Er zijn in het voetbal grofweg twee manieren hoe je iemand bij een aanval de bal kunt toespelen. Allereerst is er de manier waarbij je iemand anders de bal zo nauwkeurig mogelijk in de voeten speelt. Daarmee behoud je balbezit. Dat is in de basis een veilige manier van spelen (lees: managen, sturen). Je loopt er geen schade mee op. Met deze pass richting een speler sluit je aan op de bestaande situatie van de organisatie; en je bekrachtigt de plek waar de medespeler zich op dat moment bevindt. Of die medespeler er daarna een constructieve vervolgstap van weet te maken, hangt vanaf dat moment helemaal van die andere speler zelf af. De andere speler kan een actie maken, of weer het balletje breed leggen of zelfs terug naar de keeper. Al met al levert deze manier van aanspelen een behoudend spelbeeld op.

Wat je ook kunt doen als “spelverdeler” is om de bal vóór een medespeler uit te spelen. Ergens nog net beloopbaar in de ruimte achter de verdediger van de tegenstander. Daarmee anticipeer je niet alleen op de toekomst, maar je creëert er die toekomst mee. Die toekomst gaat zich nu immers ontvouwen. Doordat jij de bal ergens voor de speler uitspeelt, wordt de speler als het ware gedwongen om naar de bal toe te rennen. Hierdoor ontstaat direct dynamiek. Ja, er is iets meer risico dat iemand de bal verliest, aangezien je deze bal niet recht in iemands voeten speelt. Aan de andere kant creëer je juist ook nieuwe kansen: je helpt je medespeler om letterlijk in een nieuwe situatie te stappen die diegene zelf misschien nog niet gezien had, maar die zich tijdens het lopen aan deze medespeler ontvouwt. Door de bal verder voor de persoon uit te spelen, help je diegene om op volle snelheid te komen. Door die hoge snelheid moet de rest van het hele veld wel ook in beweging komen. hierdoor vergroot je de kans dat iemand door die actie direct of indirect, vroeg of laat, in scoringspositie komt. Er gebeurt wat!

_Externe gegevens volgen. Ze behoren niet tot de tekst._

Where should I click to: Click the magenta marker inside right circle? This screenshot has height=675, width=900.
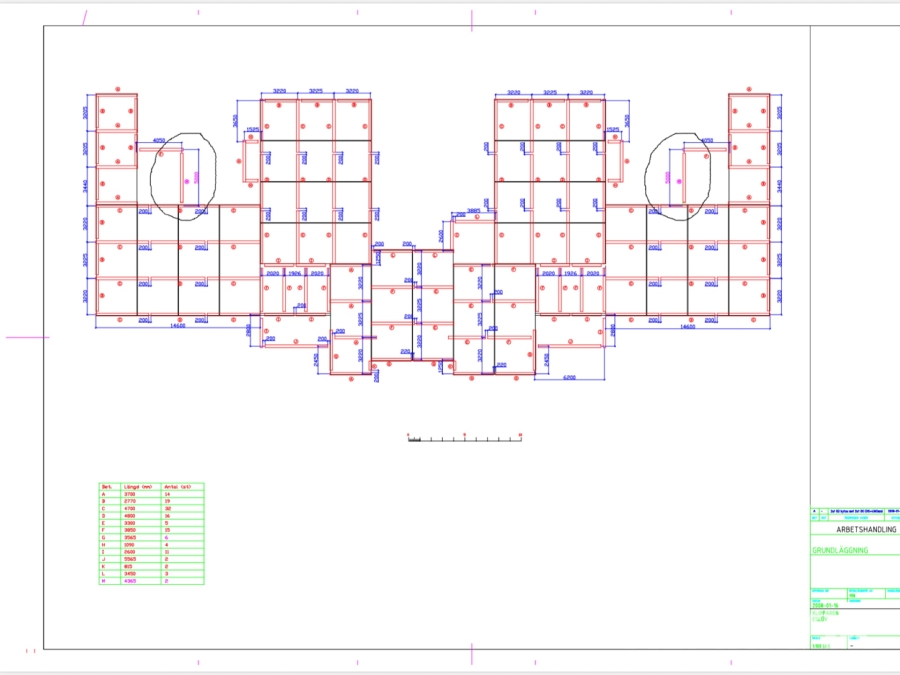(679, 181)
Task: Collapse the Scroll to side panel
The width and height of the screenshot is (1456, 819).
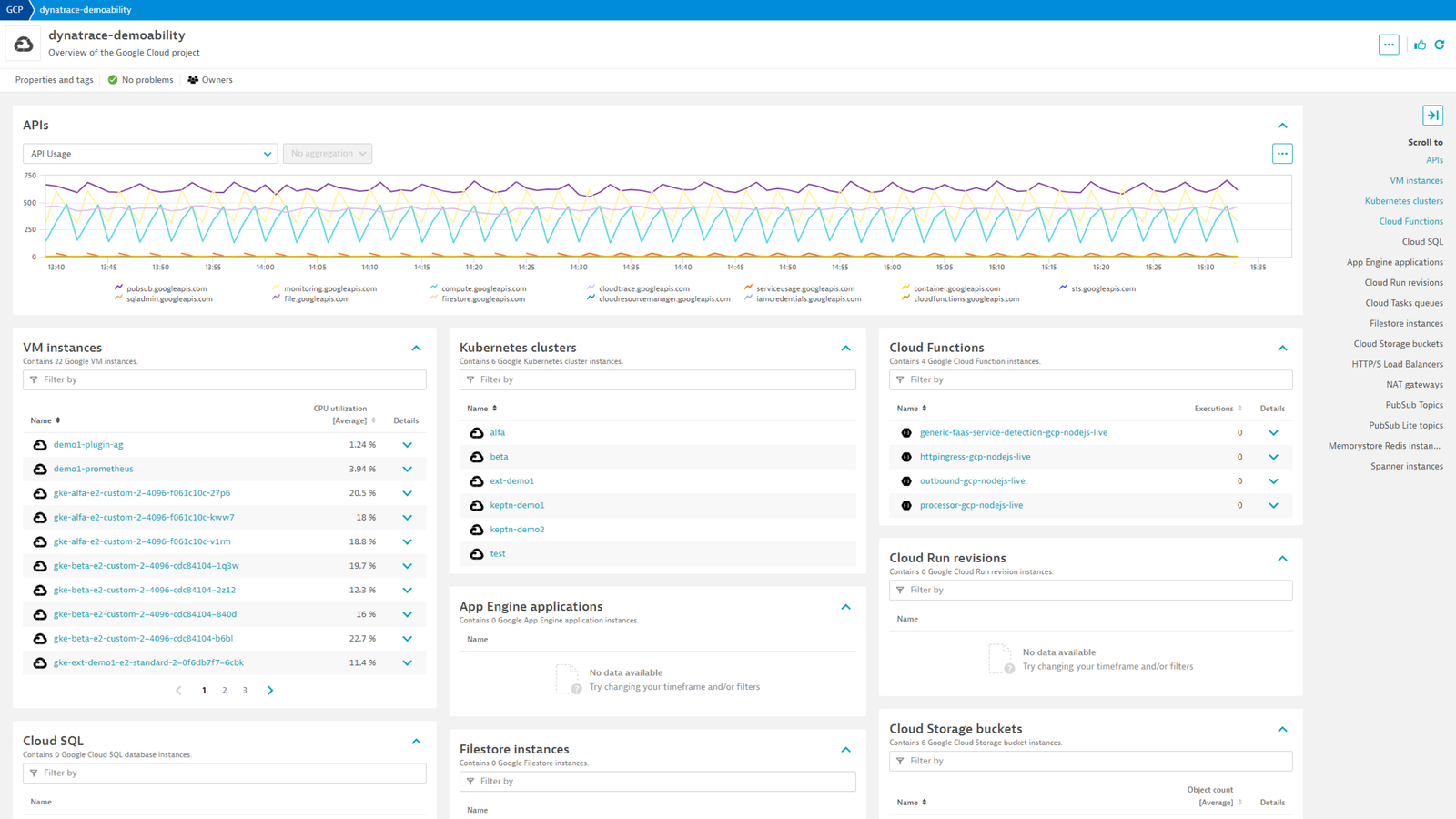Action: 1432,116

Er zijn vele soorten passes mogelijk om een speler in beweging te zetten: van een dieptepass tot een steekpass en van een breedtepass tot een tikkie terug, om daarmee juist een verdediger te dwingen mee op te komen. Juist door de veelheid van mogelijkheden die er ook zijn om juist voor of naast medespelers de bal te geven, is de kans groot dat iemand zich alle potentie van zijn eigen positie nog niet realiseert. Tot iemand, juist door de bal die jij geeft, inziet waar hij zelf toe in staat is. Frenkie de Jong is zo’n kei om balletjes te geven die een geheel nieuwe realiteit creëren die daarvoor nog niet bestond. Je kunt mensen hun potentie laten inzien als jij leert zien waar zich kansen bevinden voor steekpasses, dieptepasses en andere ballen voor een speler uit. (En waar vooral ook niet.)

Een actie die je doet, staat daarmee nooit op zichzelf. Met het schieten van een bal voor een speler uit, zet je niet alleen een bal in beweging. Je zet ermee ook een medespeler aan tot beweging en vanuit actie-reactie breng je daarmee – als een soort regisseur – een heel veld in beweging, inclusief verdedigers, middenvelders en andere aanvallers.

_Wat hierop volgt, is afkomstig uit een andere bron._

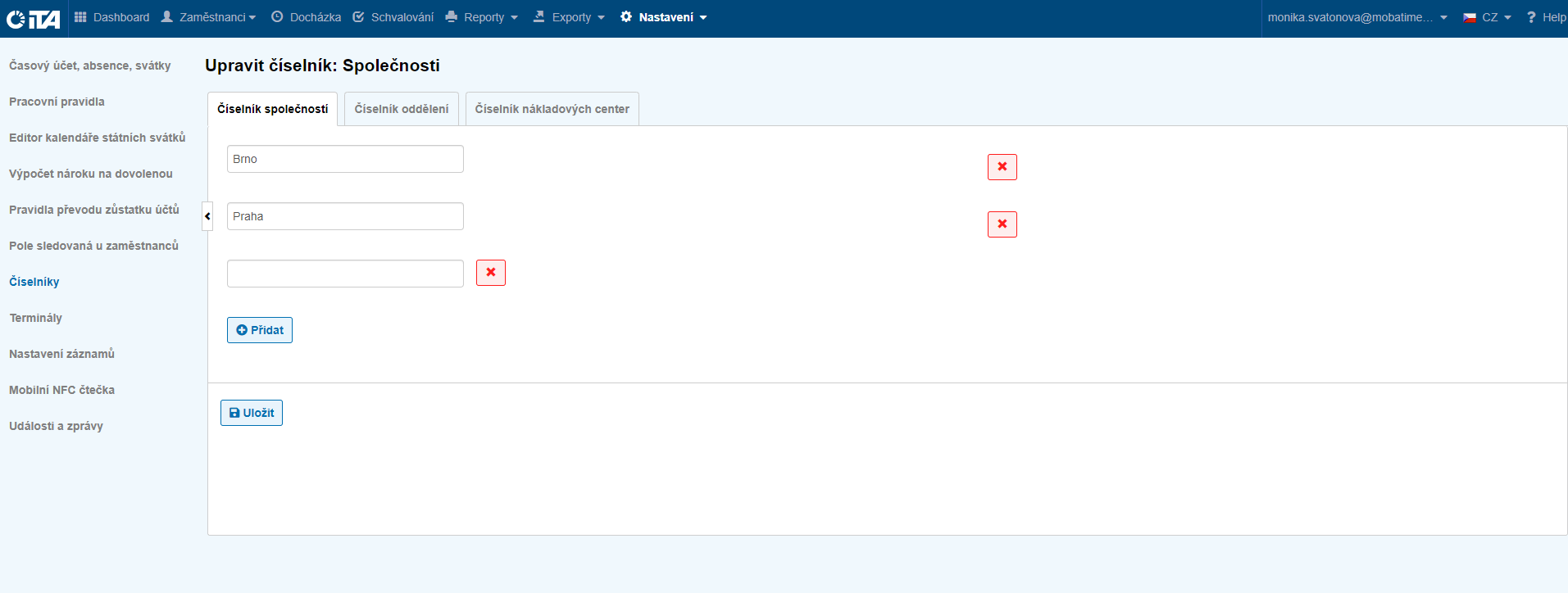Collapse the left sidebar panel
The width and height of the screenshot is (1568, 593).
tap(207, 216)
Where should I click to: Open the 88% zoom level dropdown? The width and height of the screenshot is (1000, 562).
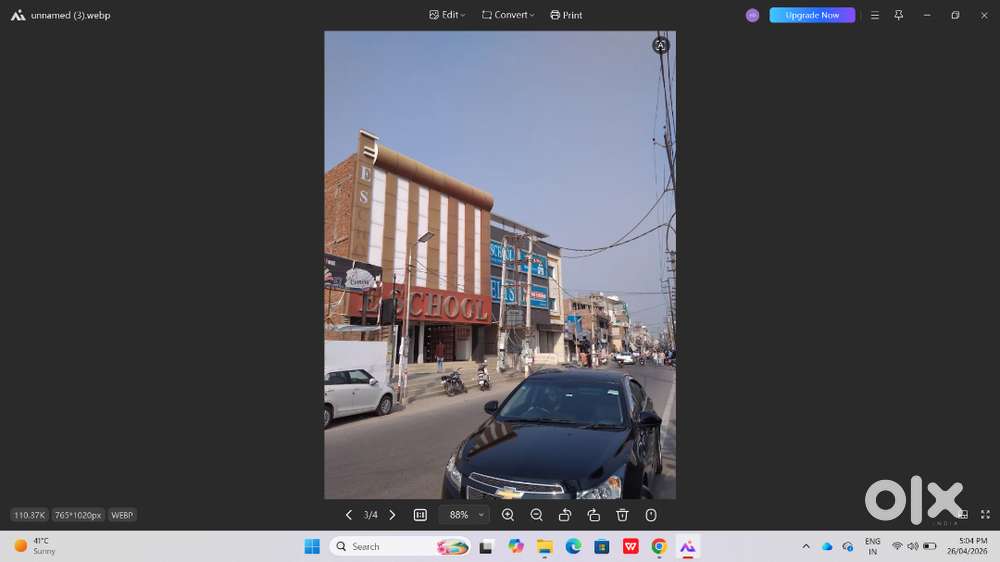482,515
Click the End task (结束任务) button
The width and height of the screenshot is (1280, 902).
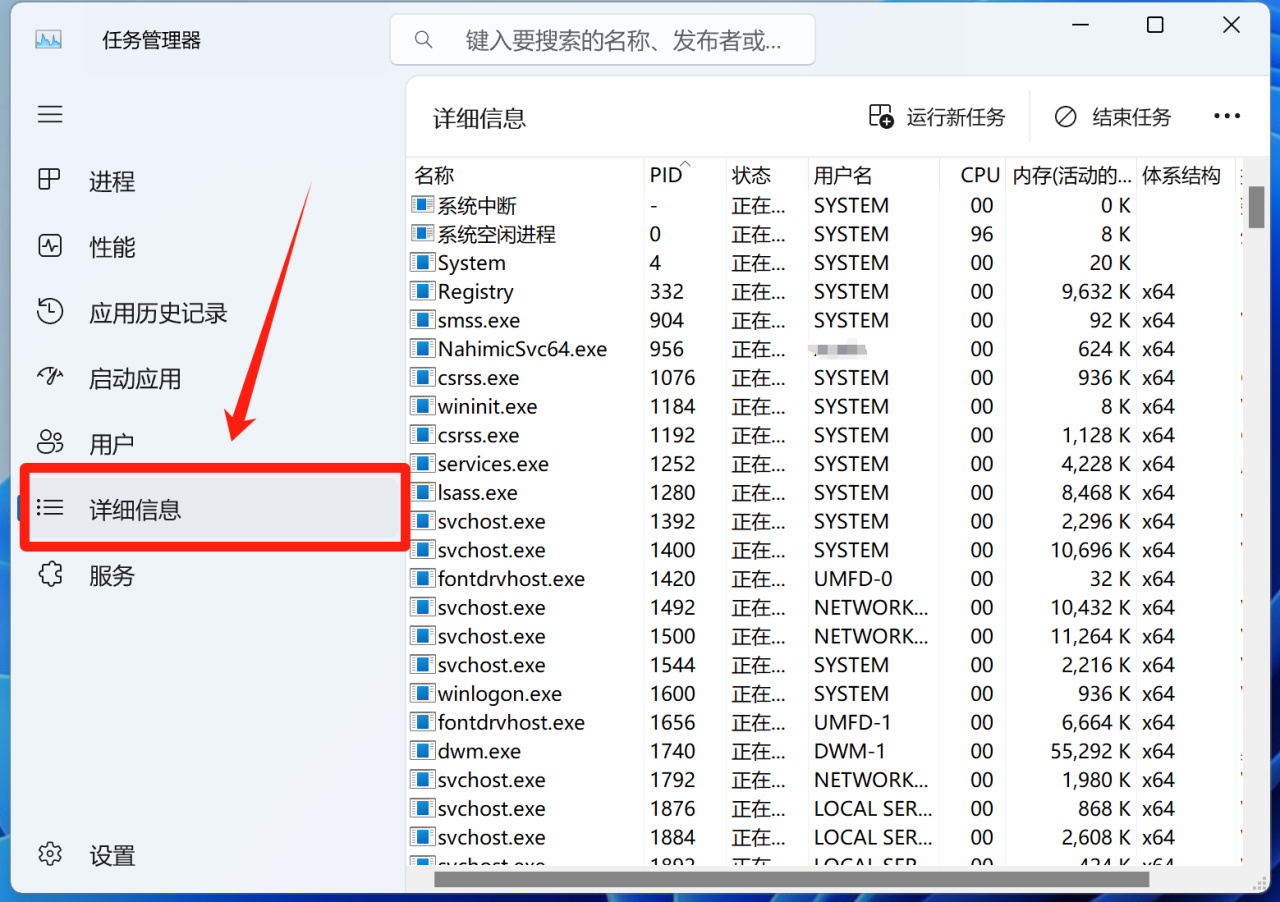(1112, 116)
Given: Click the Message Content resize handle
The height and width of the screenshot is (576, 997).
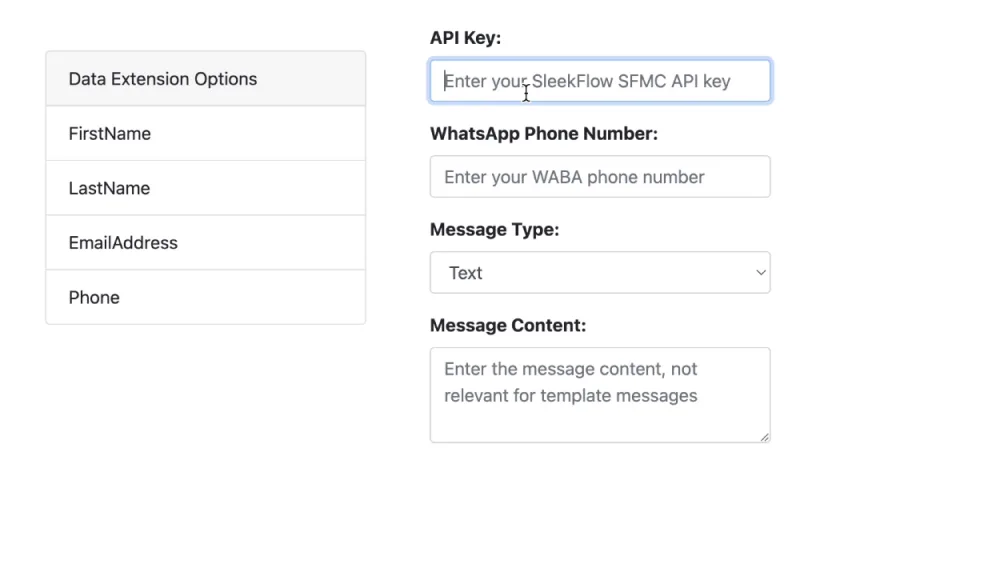Looking at the screenshot, I should [765, 435].
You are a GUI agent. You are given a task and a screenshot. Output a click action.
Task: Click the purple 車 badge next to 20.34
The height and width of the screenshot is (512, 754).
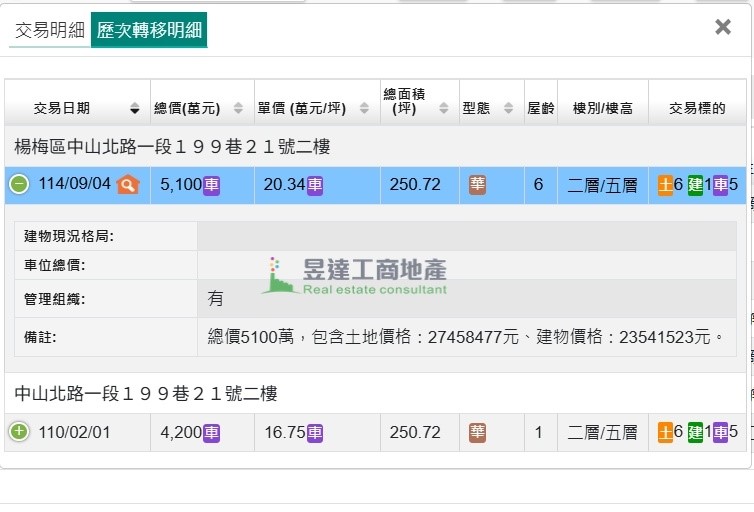pos(314,185)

De steekpass is zoveel dynamischer dan iemand een bal direct in de voeten spelen. En ja, het is ook meteen opletten geblazen nadat je een steekpass heb gegeven. Niet in de laatste plaats omdat er mogelijk éventjes een mogelijkheid, een zogenaamde window of opportunity, ontstaat. De verdediging wordt immers – als ze niet adequaat reageren – voor een moment uit positie gebracht. Het is dus voor jezelf en je medespelers goed opletten wat er allemaal gebeurt direct nadat je die steekpass gegeven hebt. Hoe het veld wel of niet in beweging komt, geeft jou weer informatie over de volgende stap die jij – en je medespelers – hierna letterlijk het beste kunnen nemen. Je ziet immers wie er mee gaat lopen, wie zich aan de andere kant vrij gaat lopen, et cetera.

Overigens geldt dat deze vorm van in beweging komen niet altijd hoeft te beginnen bij degene die de bal heeft (hier: de (team)leider of manager). Ook als medespeler (lees hier: medewerker) kun je een vooractie maken, beginnen met rennen, de ruimte opzoeken en daarmee aan ieder ander het signaal geven dat jij nu graag de bal wilt krijgen.

Om te voorkomen dat deze column in de metafoor van de steekpass blijft hangen, maak ik hier nu graag de vertaalslag naar organisatie-ontwikkelaars, (team)leiders en managers in organisaties:

Tot slot helpt de metafoor van de steekpass om jezelf af te vragen: welke potentie zie jij zelf al in een aantal medewerkers, waar zij die potentie zelf nog niet altijd zien? Als het je lukt om die potentie te helpen realiseren, laat je zien dat je het veld kent, dat je snapt waar zich obstakels bevinden, dat je visie hebt én realiteitszin.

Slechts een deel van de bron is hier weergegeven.